3 Commenti a E adesso? Come faranno i comici delle tv americane dopo che il topino Spicer ha abbandonato la nave Trump? – di Mariagrazia Enardu

  1. Bull 24 luglio 2017 at 15:50 #

    Il fatto che tutta la stampa sia contro Trump mi fa pensare che il nuovo presidente abbia ragioni da vendere.

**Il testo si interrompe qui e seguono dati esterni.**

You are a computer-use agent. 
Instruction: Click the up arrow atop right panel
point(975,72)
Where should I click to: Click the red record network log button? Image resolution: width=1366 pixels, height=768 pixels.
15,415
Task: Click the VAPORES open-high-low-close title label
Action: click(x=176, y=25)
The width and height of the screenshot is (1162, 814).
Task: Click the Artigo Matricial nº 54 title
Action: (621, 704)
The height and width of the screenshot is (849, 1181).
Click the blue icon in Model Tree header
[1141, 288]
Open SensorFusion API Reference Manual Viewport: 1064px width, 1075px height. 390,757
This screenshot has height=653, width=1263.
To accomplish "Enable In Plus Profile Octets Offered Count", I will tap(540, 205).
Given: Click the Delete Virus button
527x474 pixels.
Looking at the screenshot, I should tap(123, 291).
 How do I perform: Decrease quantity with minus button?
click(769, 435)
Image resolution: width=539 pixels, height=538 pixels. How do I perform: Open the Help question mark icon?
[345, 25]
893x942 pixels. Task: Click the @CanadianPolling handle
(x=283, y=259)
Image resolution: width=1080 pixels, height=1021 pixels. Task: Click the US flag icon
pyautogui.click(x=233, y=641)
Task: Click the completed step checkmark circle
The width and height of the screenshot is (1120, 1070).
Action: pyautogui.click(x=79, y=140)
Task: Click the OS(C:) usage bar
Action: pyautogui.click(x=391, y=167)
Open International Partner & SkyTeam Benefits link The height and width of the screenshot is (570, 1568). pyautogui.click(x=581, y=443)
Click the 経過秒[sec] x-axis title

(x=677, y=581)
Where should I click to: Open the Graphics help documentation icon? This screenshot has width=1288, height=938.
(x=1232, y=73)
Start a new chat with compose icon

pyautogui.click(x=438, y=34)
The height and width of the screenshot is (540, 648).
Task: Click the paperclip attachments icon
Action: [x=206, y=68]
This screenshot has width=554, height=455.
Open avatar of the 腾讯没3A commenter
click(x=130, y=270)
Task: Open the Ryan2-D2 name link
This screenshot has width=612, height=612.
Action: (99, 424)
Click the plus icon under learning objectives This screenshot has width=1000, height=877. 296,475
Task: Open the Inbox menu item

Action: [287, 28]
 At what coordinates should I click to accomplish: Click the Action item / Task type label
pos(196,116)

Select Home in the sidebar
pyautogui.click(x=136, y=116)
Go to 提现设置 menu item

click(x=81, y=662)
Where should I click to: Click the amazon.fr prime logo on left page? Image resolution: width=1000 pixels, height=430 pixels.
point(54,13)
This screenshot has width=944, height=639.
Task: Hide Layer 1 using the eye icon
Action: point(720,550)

  2. andrea dolci 24 luglio 2017 at 18:28 #

    Se l’informazione filodemocratica avesse usato con la famiglia Clinton un centesimo dell’attenzione rivolta a Trump, probabilmente Bill e Hillary sarebbero dovuti scappare in qualche isoletta sperduta del Pacifico priva di qualsiasi trattato di estradizione con gli USA.
    L’America che ha votato Trump non rappresenterà i settori più avanzati della società ma ha chiaramente mandato un messaggio contro un establishment che ha fatto della corruzione e della svendita del paese ai monopoli delle big corporation il proprio tratto caratteristico.
    Si occupassero un po’ di quello invece di campare sulle gaffe di Trump o sulla cialtronata del Russiagate. Se avesse vinto Hillary, i media si sarebbero occupati di come mentre era Segretario di Stato faceva attivamente raccolta di fondi per la fondazione del marito ? Si sarebbero chiesti se Hillary grazie quelle raccolte fondi non fosse stata facilmente ricattabile da capi di stato esteri ?
    Possibile che ci si scandalizzi per piccole bugie trumpiane mentre sia stato reputato normale che un Segretario di Stato usi mail private per svolgere il proprio ruolo violando precise norme federali e, colta sul fatto, ne cancelli decine di migliaia cavandosela con delle scuse perchè non c’era nulla di importante ?
    Evidentemente quei macigni sono quisquilie, meglio scandalizzarsi per le battutaccie da osteria di Trump e per le gaffe quotidiane dei suoi collaboratori.

  3. Bull 24 luglio 2017 at 20:24 #

    Applausi a scena aperta per il sig. Dolci.